Но далеко не все случаи были так комичны (или трагикомичны). Однажды маму вызвали к умирающей девушке, кажется, у нее была опухоль мозга, и ее не могла бы спасти даже реанимационная бригада. Что могла сделать молодая выпускница мединститута? «Я понимала, что она умрет с минуты на минуту, и что мне здесь уже нечего делать… — рассказывала мама. — Но вдруг я посмотрела на ее родителей и поняла: они ждут от меня помощи, чтобы хотя бы на час, на полчаса, на минуту продлить жизнь их дочери... И я поняла, что не смогу никогда себя простить, если просто развернусь и уйду. Потому что врач должен бороться за жизнь больного до последнего. И я в первый раз в жизни отважилась сделать прямой укол в сердце. Сейчас я с ужасом об этом вспоминаю: как я на такое решилась, почему я совсем не боялась, несмотря на то, что делала такой укол впервые… Но тогда страха не было совсем. Я просто делала последнее, что могла сделать. Сердце заработало и подарило девушке еще сколько-то минут жизни. Она умерла у меня на руках. И только тогда я поняла, что могу уйти…»

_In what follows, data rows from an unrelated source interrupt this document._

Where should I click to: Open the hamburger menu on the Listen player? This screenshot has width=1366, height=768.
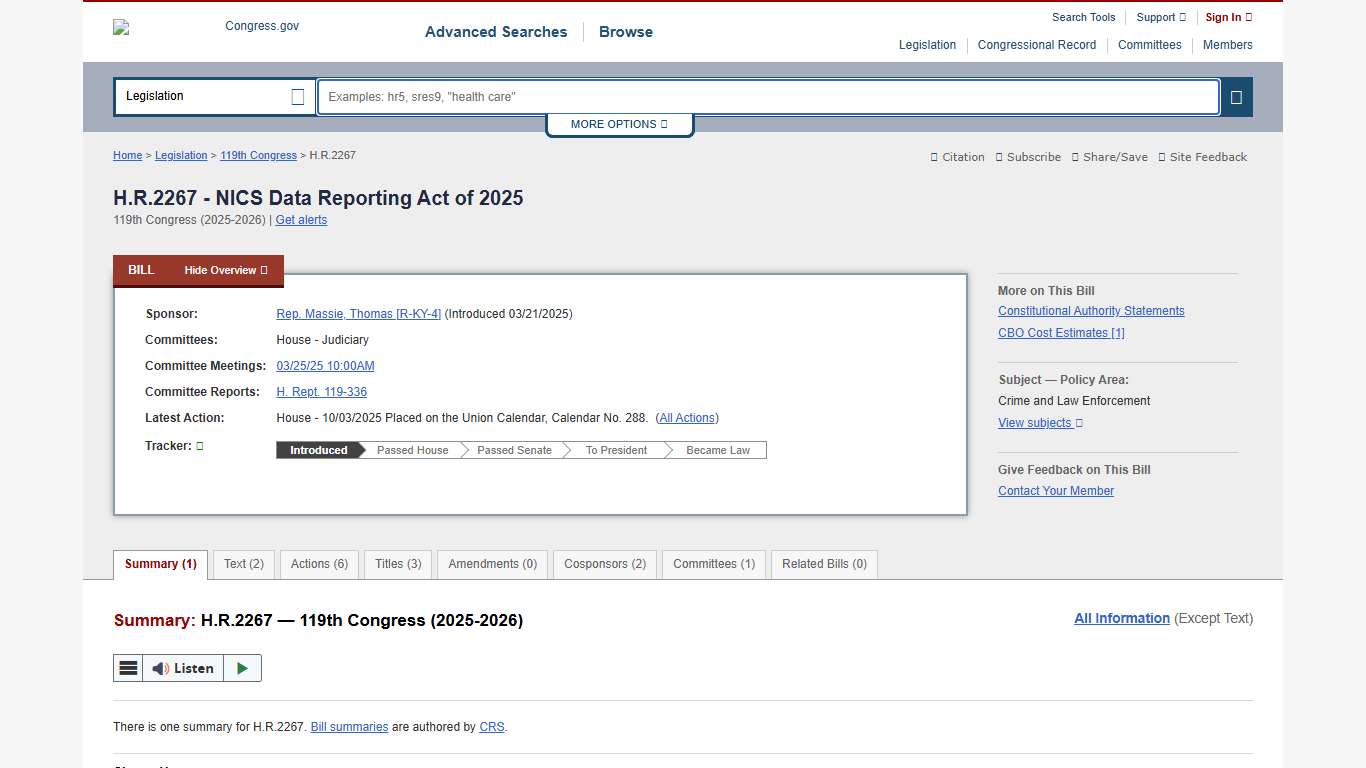point(128,667)
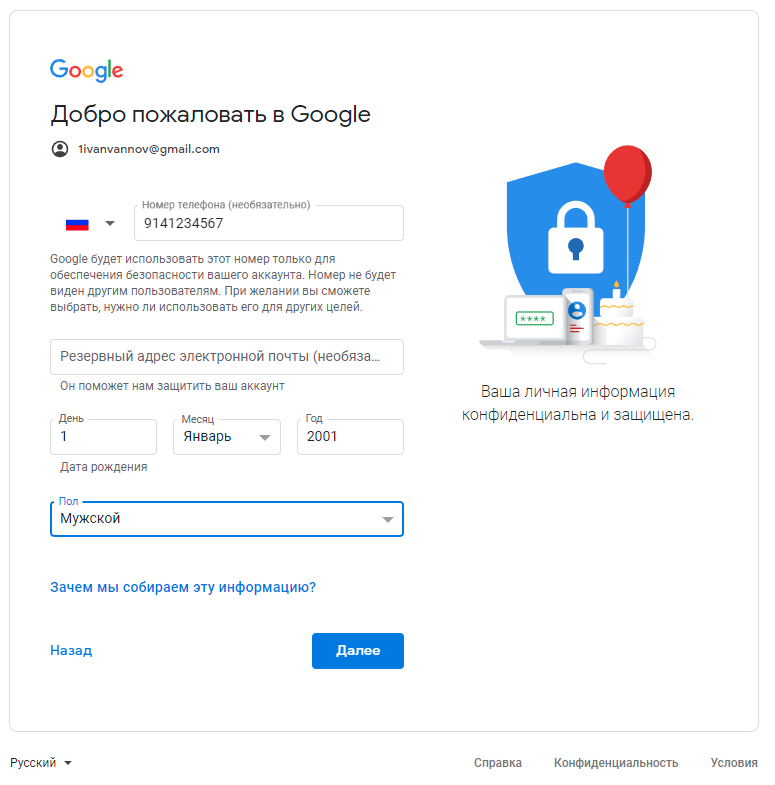Click the account avatar icon
This screenshot has height=785, width=775.
[59, 149]
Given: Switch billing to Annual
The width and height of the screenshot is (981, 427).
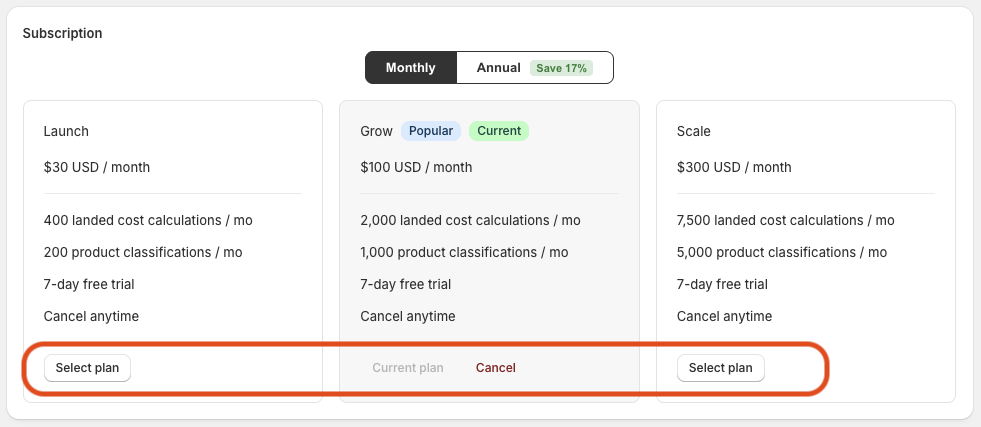Looking at the screenshot, I should click(x=535, y=68).
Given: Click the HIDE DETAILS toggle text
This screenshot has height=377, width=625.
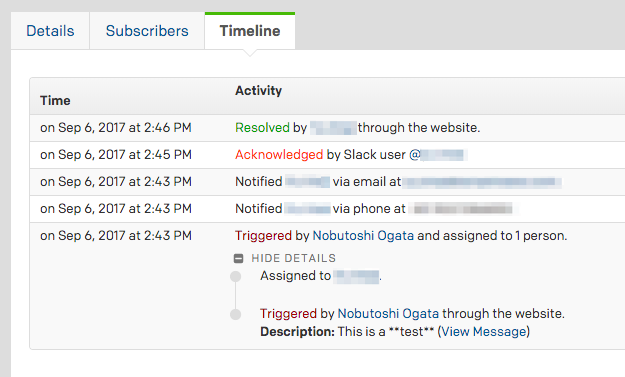Looking at the screenshot, I should point(293,258).
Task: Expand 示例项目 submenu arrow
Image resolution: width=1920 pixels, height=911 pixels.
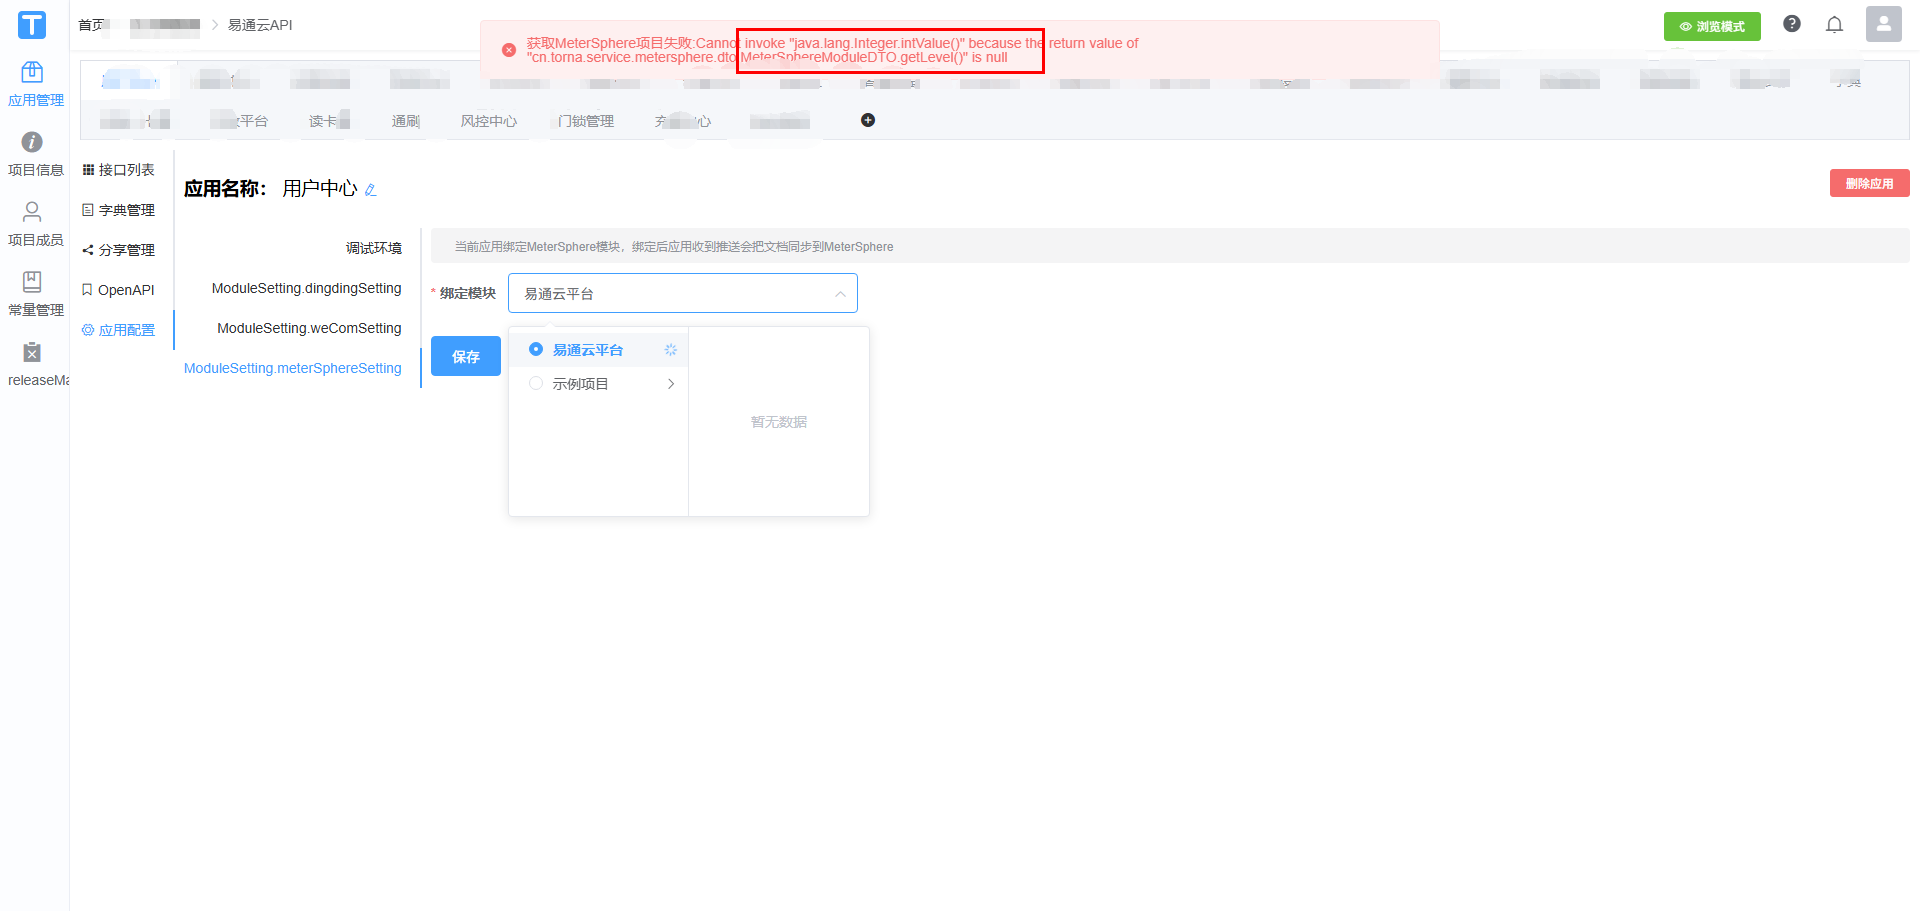Action: click(671, 384)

Через какое-то время маму перевели в московскую поликлинику, потом — в больницу. Удивительно, что до сих пор ей звонят бесчисленные бывшие пациенты, несмотря на то, что у них появился новый участковый врач. Некоторых она знает больше двадцати лет. И она всегда, невзирая на усталость и кучу забот, приходит на помощь… В детстве я часто думала: и чего они названивают? Можно подумать, на всю Москву только один врач! А потом поняла, что бывшие больные ее ждут не только как врача. Я помню двух или трех одиноких старушек, к которым мама приходила с другой... немедицинской, помощью. Да, они часами жаловались на свои недомогания и получали длинные списки лекарств с подробными указаниями, как их принимать. Но, кажется, еще больше дорожили тем, что на их одинокой кухне пьет чай гость, который всегда выслушает до конца и всегда поддержит. «Машка, а ну сбегай за продуктами Алевтине Федоровне, пока мы пьем чай!» — говорила мне мама. Алевтина Федоровна, одинокая, всеми забытая старушка, которую я помнила с самого детства, когда мама после школы забирала меня и таскала с собой «по вызывáм», умерла в больнице, где работала моя мама, у нее на руках. И здесь моя мама была рядом до конца, до последнего вздоха. Наверное, это и есть настоящее служение: не рассуждая, не малодушествуя, до конца быть с человеком, которому это действительно нужно.

Мария


***
Мы все так странно и чудно устроены, что не имеем сами в себе никакой силы, но как только подвигнемся на помощь другим, сила вдруг в нас является сама собою. Так велико в нашей жизни значение слова: другой и любовь к другому. Эгоистов бы не было вовсе, если бы они были поумнее и догадались сами, что стоят только на нижней ступени своего эгоизма и что только с тех пор, когда человек перестает думать о себе, с тех только пор он начинает думать истинно о себе, и становится таким образом самым рассчастливейшим из эгоистов.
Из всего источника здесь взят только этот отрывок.